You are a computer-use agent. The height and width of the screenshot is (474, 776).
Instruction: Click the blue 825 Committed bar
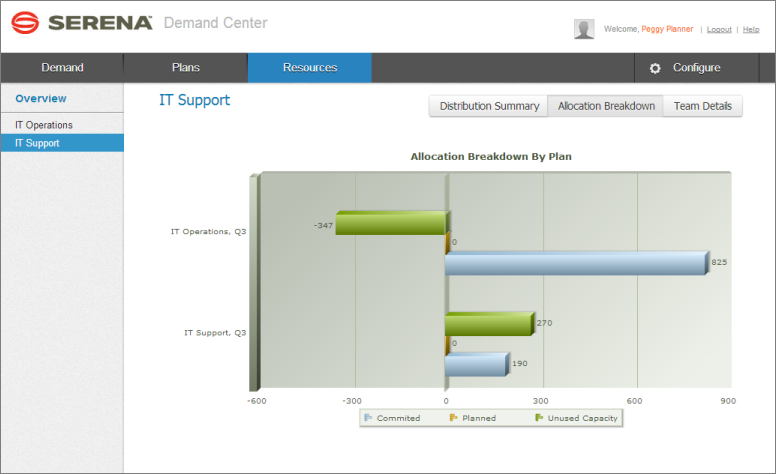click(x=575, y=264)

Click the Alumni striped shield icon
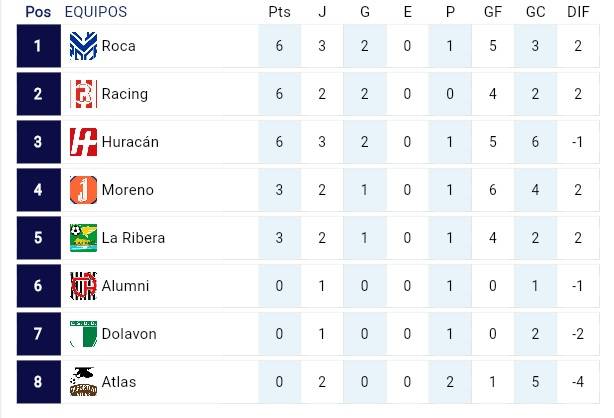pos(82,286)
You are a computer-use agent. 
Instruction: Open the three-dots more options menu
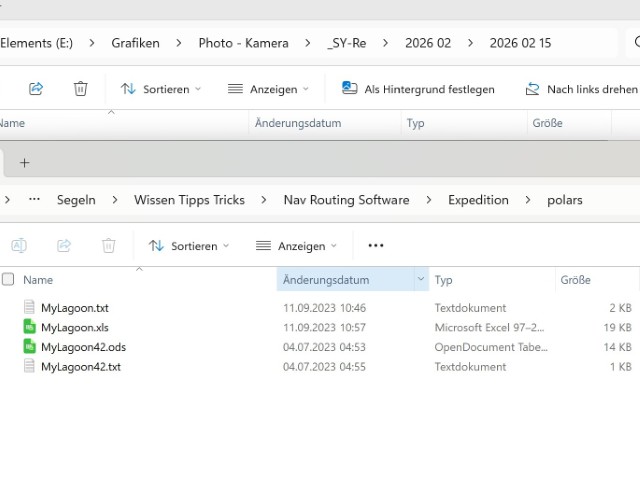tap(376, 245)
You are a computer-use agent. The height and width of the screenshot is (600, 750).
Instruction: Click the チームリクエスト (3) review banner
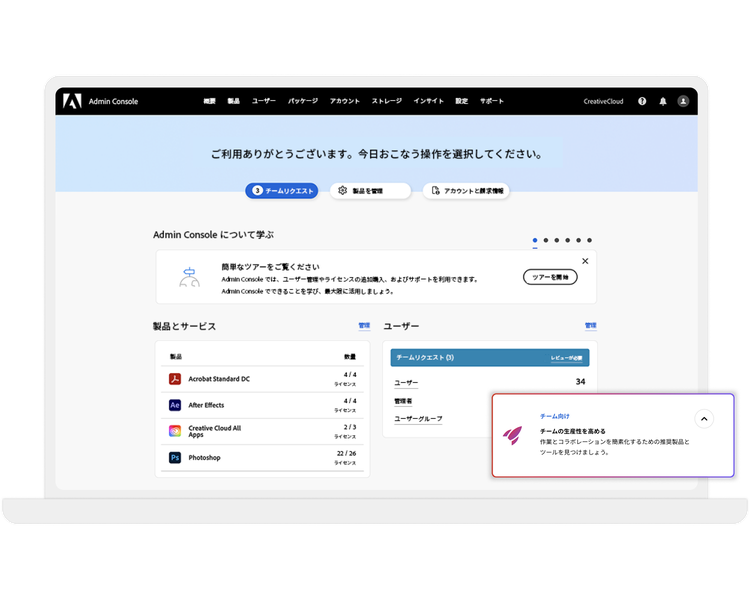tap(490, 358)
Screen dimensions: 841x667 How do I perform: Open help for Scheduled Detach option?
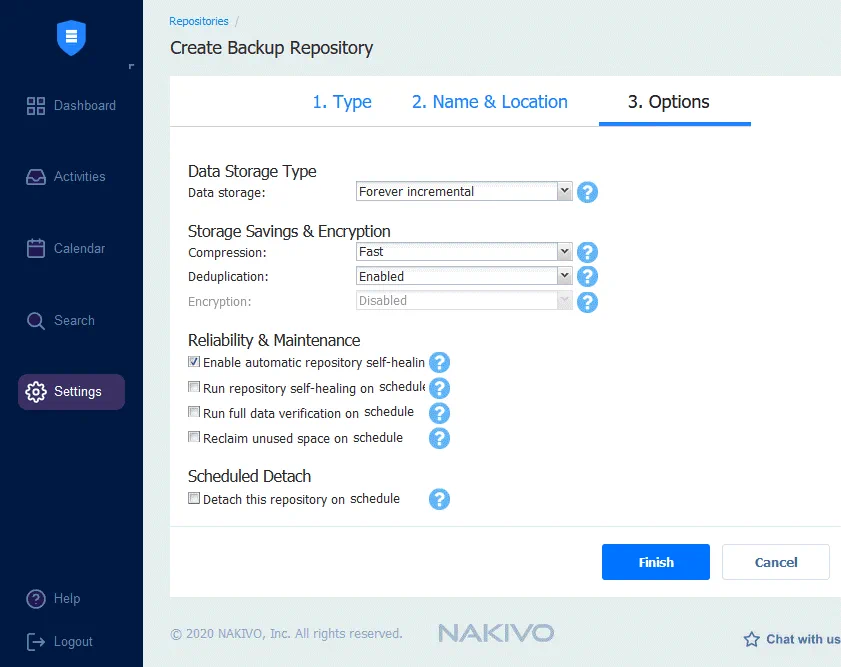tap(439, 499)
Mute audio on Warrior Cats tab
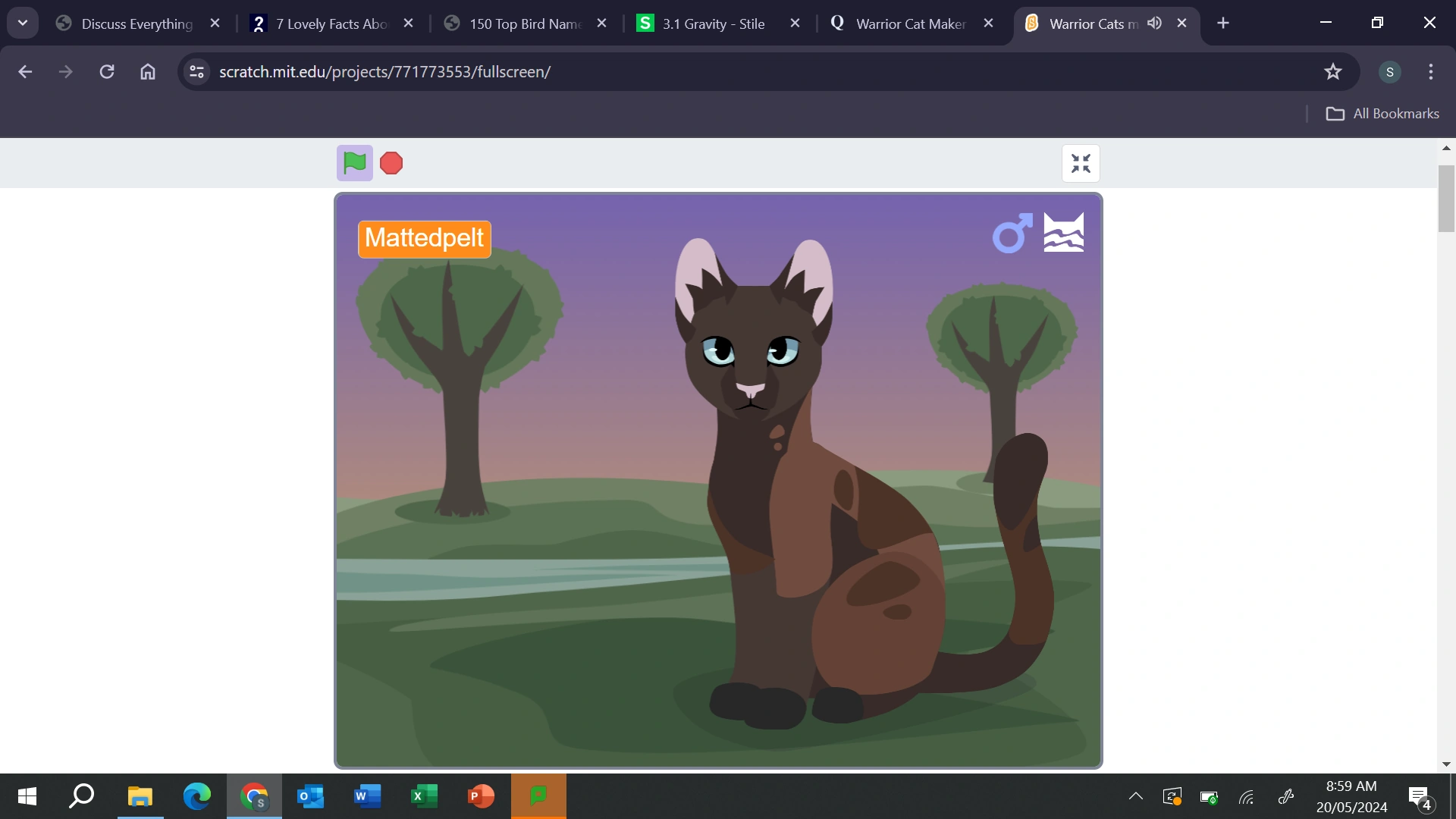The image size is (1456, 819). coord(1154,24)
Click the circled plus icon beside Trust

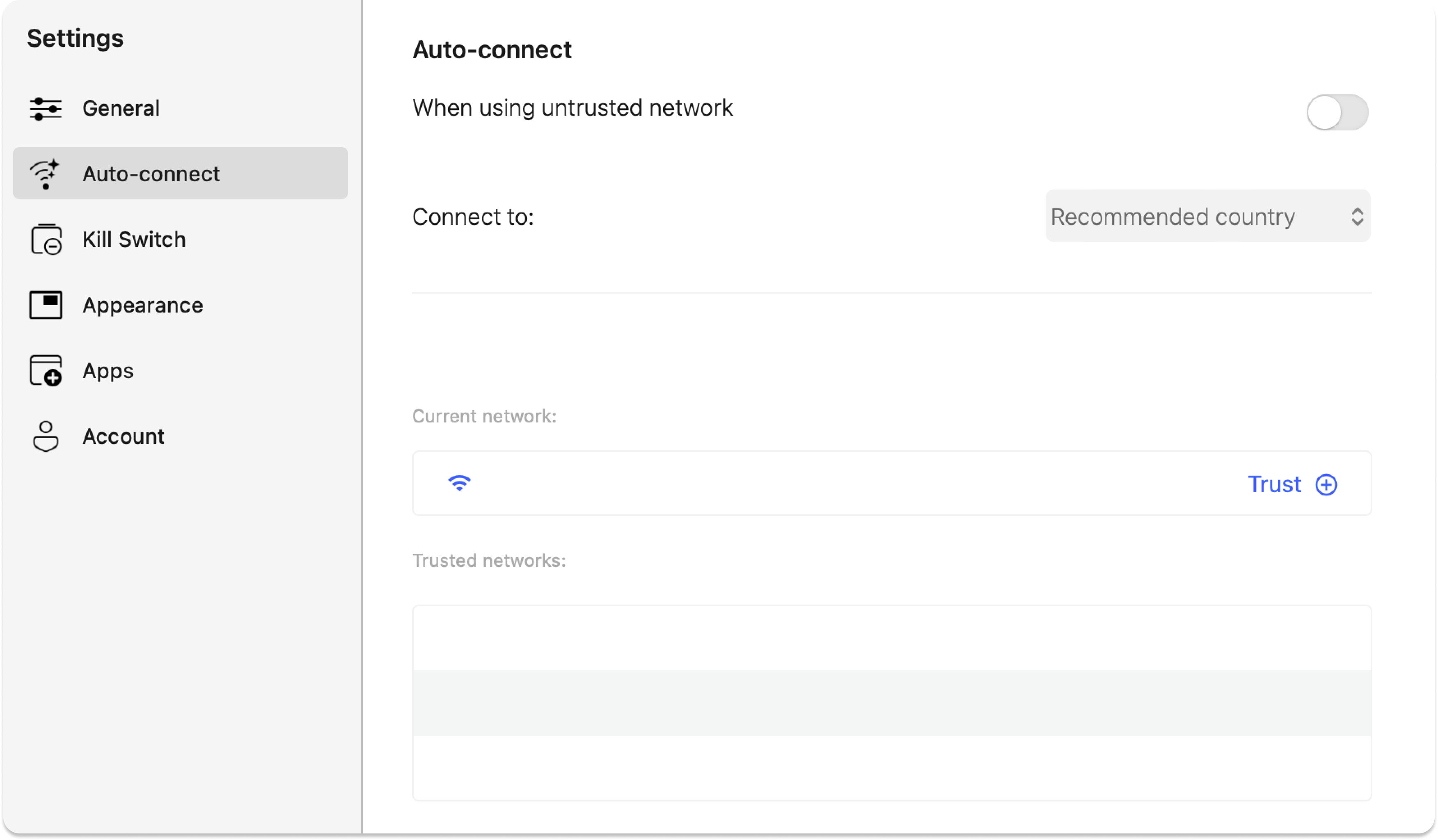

◇ ◇ ◇ ◇

WORK TO BE COMPLETED:
Write out the material above word for word, omitting the pictures.

FINISHED TASK:
You are a computer-use agent. The height and width of the screenshot is (474, 776).
Instruction: Click the blue 825 Committed bar
click(x=575, y=264)

Click the Alumni striped shield icon
pos(82,286)
You are a computer-use agent. 
Instruction: Open the three-dots more options menu
tap(376, 245)
You are a computer-use agent. The height and width of the screenshot is (600, 750).
Instruction: Click the チームリクエスト (3) review banner
tap(490, 358)
Screen dimensions: 841x667 How do I perform: Open help for Scheduled Detach option?
tap(439, 499)
Mute audio on Warrior Cats tab
The image size is (1456, 819). coord(1154,24)
Click the circled plus icon beside Trust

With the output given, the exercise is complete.